To build wheels for distribution, use:

make

Configuration

Configuration

Environment variable Default Description
CATEGORY_API_HOST 0.0.0.0 Host
CATEGORY_API_PORT 28800 Port that the API is listening on
CATEGORY_API_DUMMY_RUN false Returns empty list for testing purposes
CATEGORY_API_DEBUG_LEVEL_FOR_DYNACONF "DEBUG" Verbosity of dynaconf internal logging
CATEGORY_API_ENVVAR_PREFIX_FOR_DYNACONF "CATEGORY_API" The prefix of which variables to be taken into dynaconf configuration
CATEGORY_API_FIFU_FILE "test_data/wiki.en.fifu" The location of the final fusion file
CATEGORY_API_THRESHOLD 0.4 Threshold of what's considered a low-scoring category
CATEGORY_API_CACHE_S3_BUCKET S3 for bucket for cache files in format "s3://"
--------core variables------------ --------- -----------
BONN_CACHE_TARGET "cache.json" Cache target
BONN_ELASTICSEARCH_HOST "http://localhost:9200" Elasticsearch host
BONN_REBUILD_CACHE true Should cache be rebuild
BONN_TAXONOMY_LOCATION "test_data/taxonomy.json" Location of taxonomy
BONN_ELASTICSEARCH_INDEX "ons1639492069322" Location of taxonomy
BONN_WEIGHTING__C 1 Word vectors based on the words in the category name
BONN_WEIGHTING__SC 2 Word vectors based on the words in the sub-categories name
BONN_WEIGHTING__SSC 2 Word vectors based on the words in the sub-sub-categories name
BONN_WEIGHTING__WC 6 Based on a bag of words found in the metadata of the datasets found in the categories
BONN_WEIGHTING__WSSC 8 Based on a bag of words found in the metadata of the datasets found in the sub-sub-categories

Manual building

Quick Local Setup

  1. setup .env file - $ cp .env.local .env

  2. make wheels

  3. make sure you've placed taxonomy.json in the root folder (This should be obtained from ONS).
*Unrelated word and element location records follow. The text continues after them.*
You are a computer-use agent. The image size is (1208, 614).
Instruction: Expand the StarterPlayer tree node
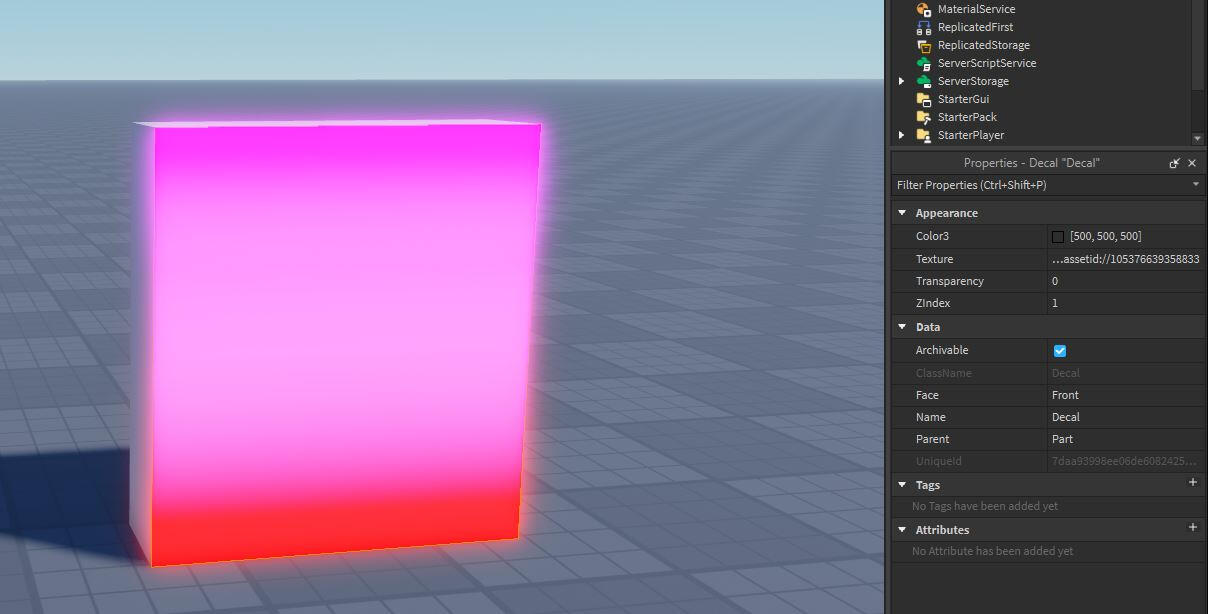902,135
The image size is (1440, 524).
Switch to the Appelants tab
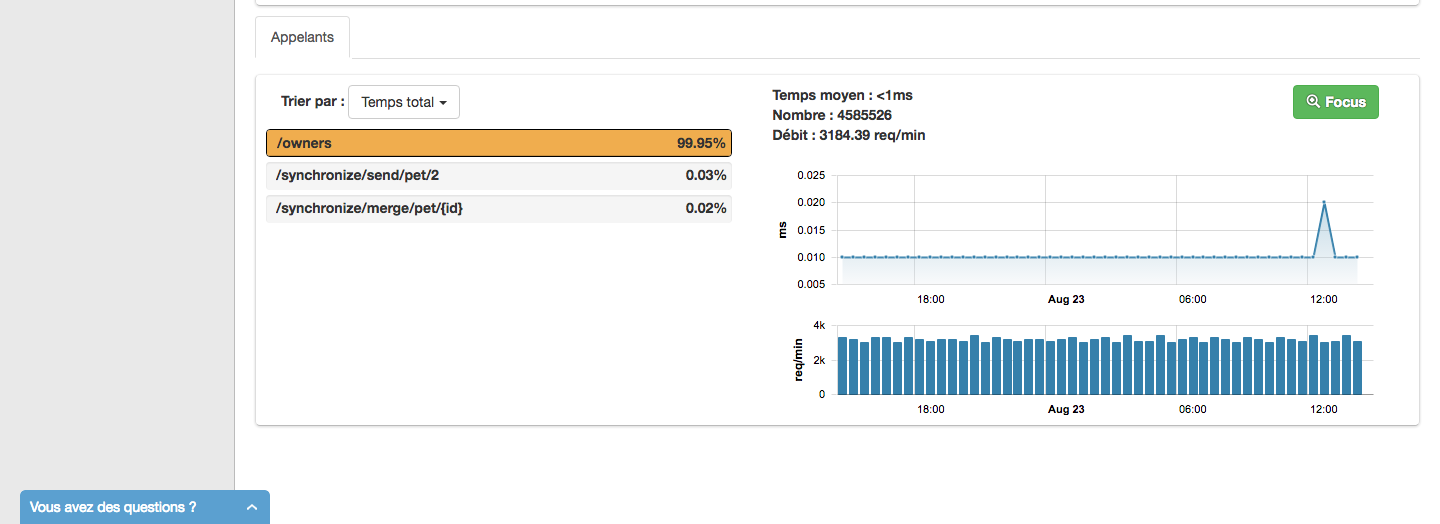pyautogui.click(x=302, y=38)
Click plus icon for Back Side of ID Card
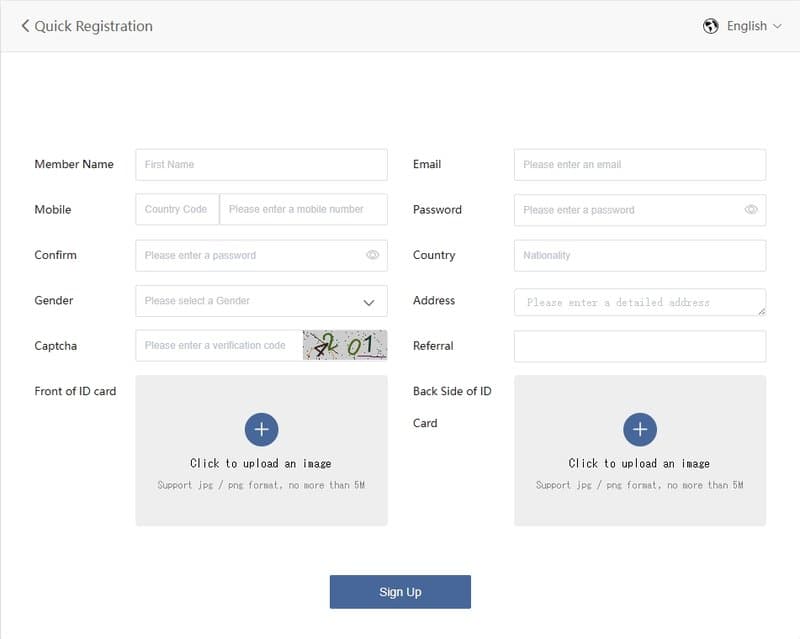This screenshot has height=639, width=800. 640,430
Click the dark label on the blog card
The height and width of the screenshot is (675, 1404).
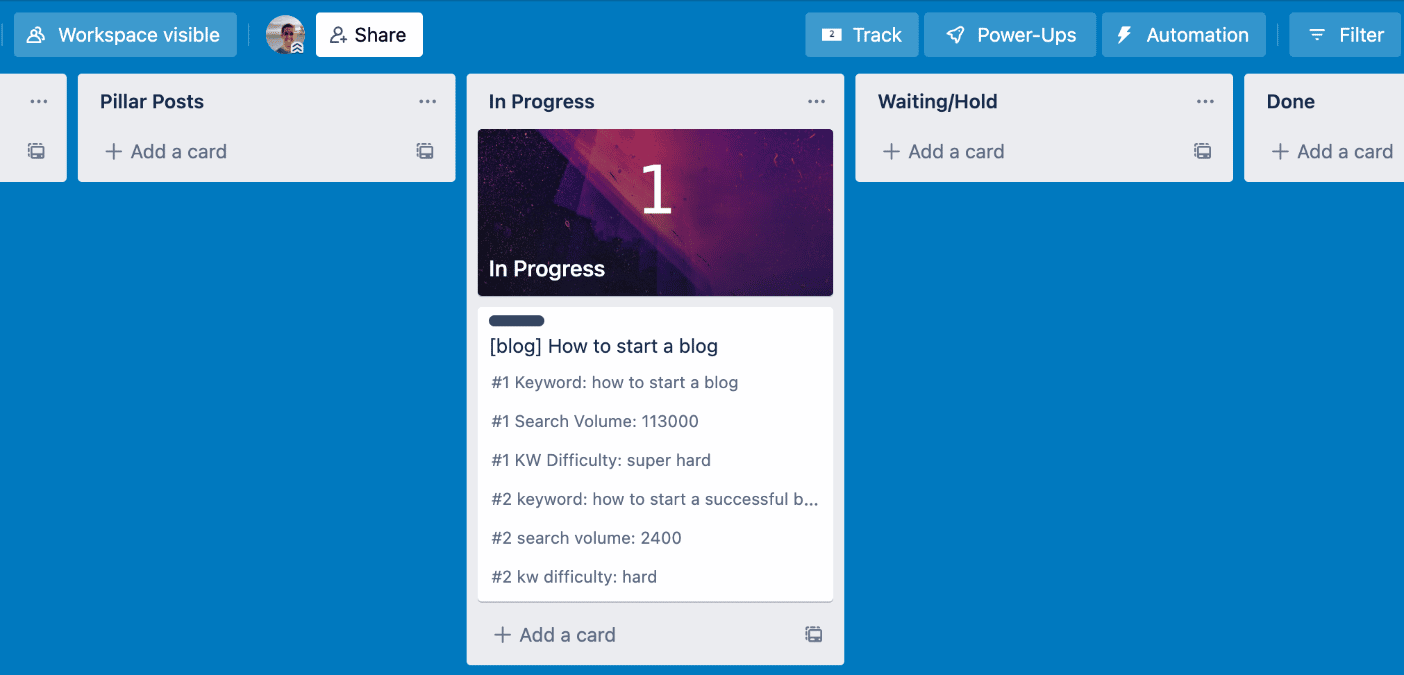[x=516, y=320]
  4. [TODO: genericize] you need an elasticsearch container forwarded to port:9200 (you can customize the port in .env) with a dump matching the appropriate schema https://gitlab.com/flaxandteal/onyx/dp-search-api in this readme you can checkout how to setup elasticsearch.

Install finalfusion utils

cd core
RUSTFLAGS="-C link-args=-lcblas -llapack" cargo install finalfusion-utils --features=opq

Optional: Convert the model to quantized fifu format

Note: if you try to use the full wiki bin you'll need about 128GB of RAM...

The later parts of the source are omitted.